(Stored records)
════

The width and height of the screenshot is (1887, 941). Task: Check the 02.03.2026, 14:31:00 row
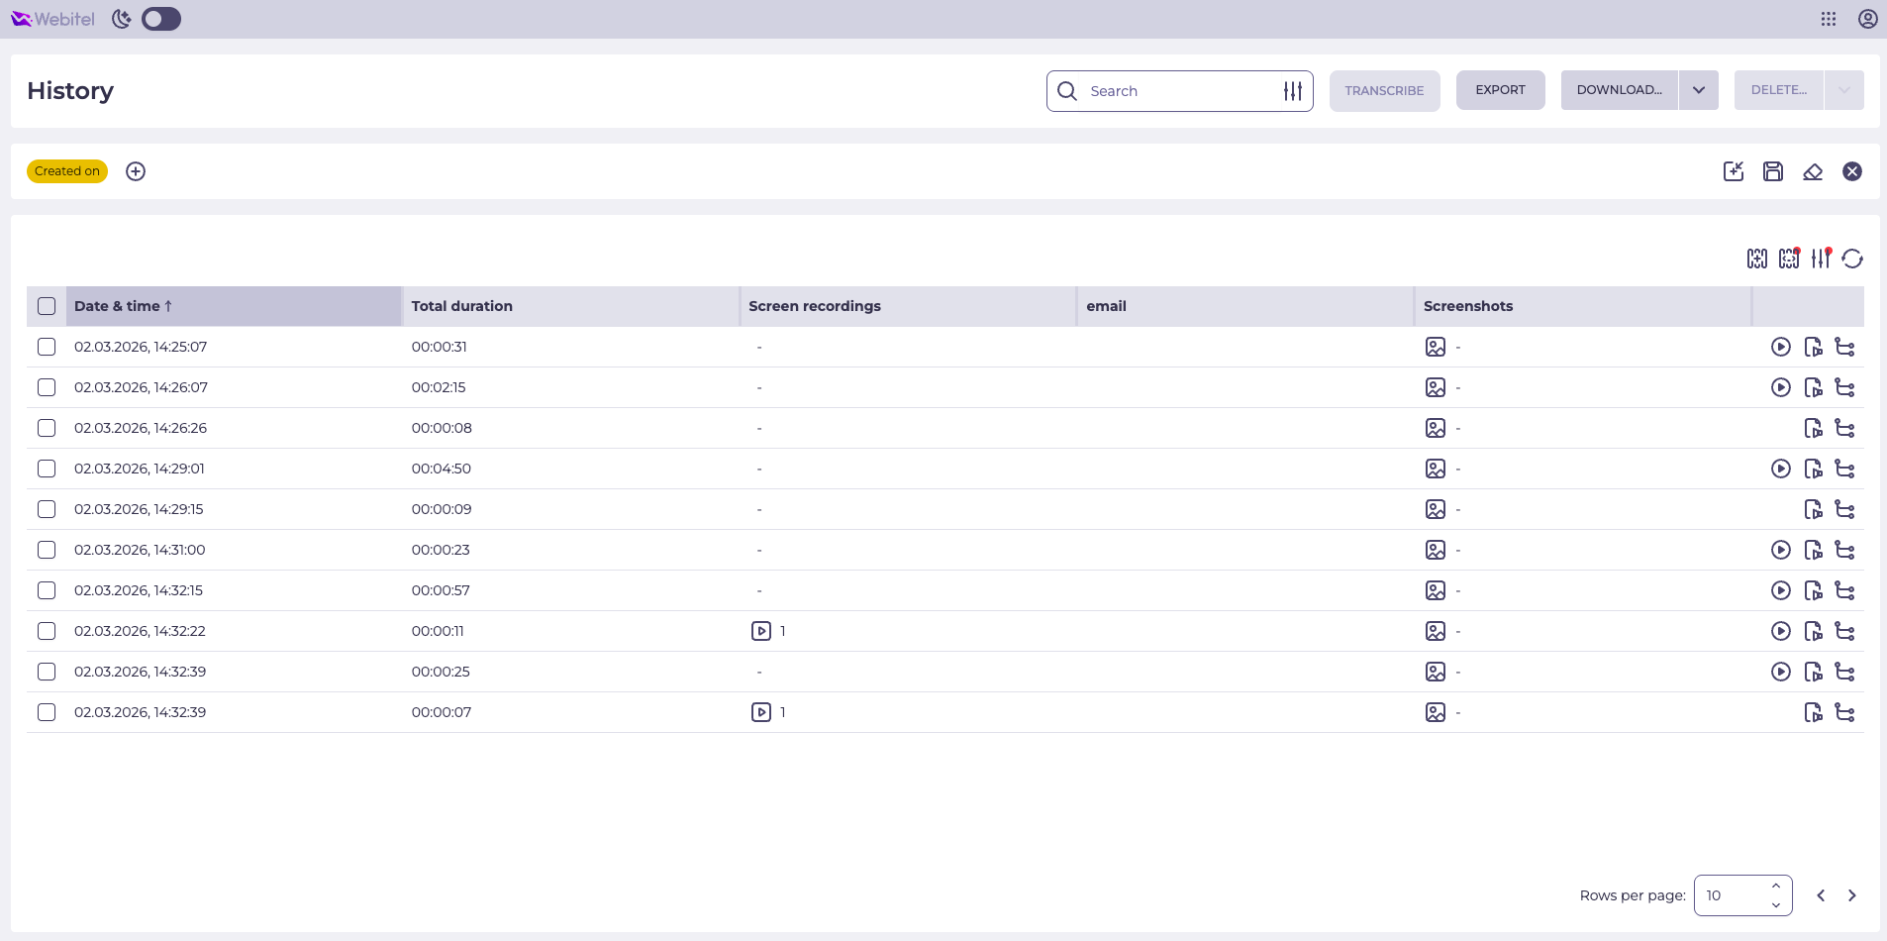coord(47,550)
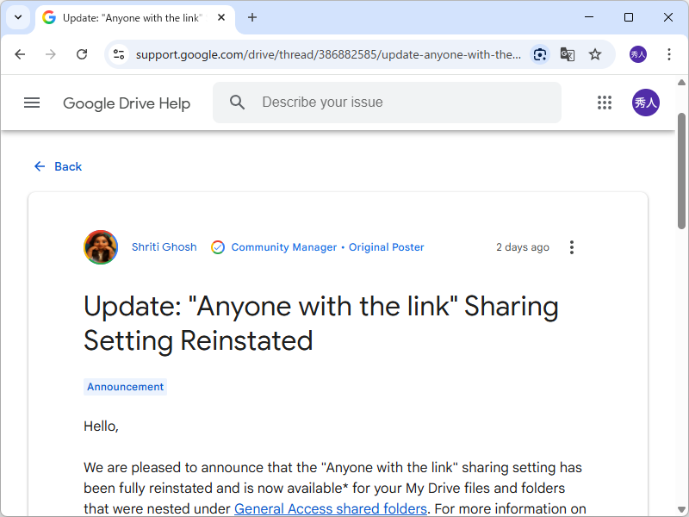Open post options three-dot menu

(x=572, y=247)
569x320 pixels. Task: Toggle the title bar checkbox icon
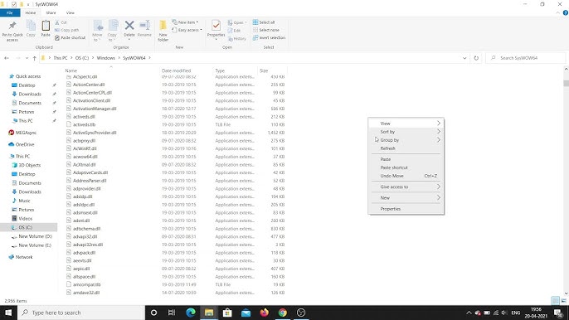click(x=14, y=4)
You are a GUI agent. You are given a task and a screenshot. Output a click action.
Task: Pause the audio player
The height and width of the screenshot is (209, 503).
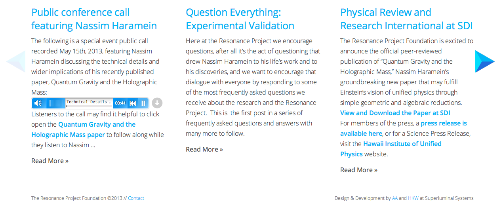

════

Your instructions:
With pictures omitted, reproduce exactly the lines from the line containing "Task: Pause the audio player" through the end of the data above.

Answer box:
Task: Pause the audio player
The height and width of the screenshot is (209, 503).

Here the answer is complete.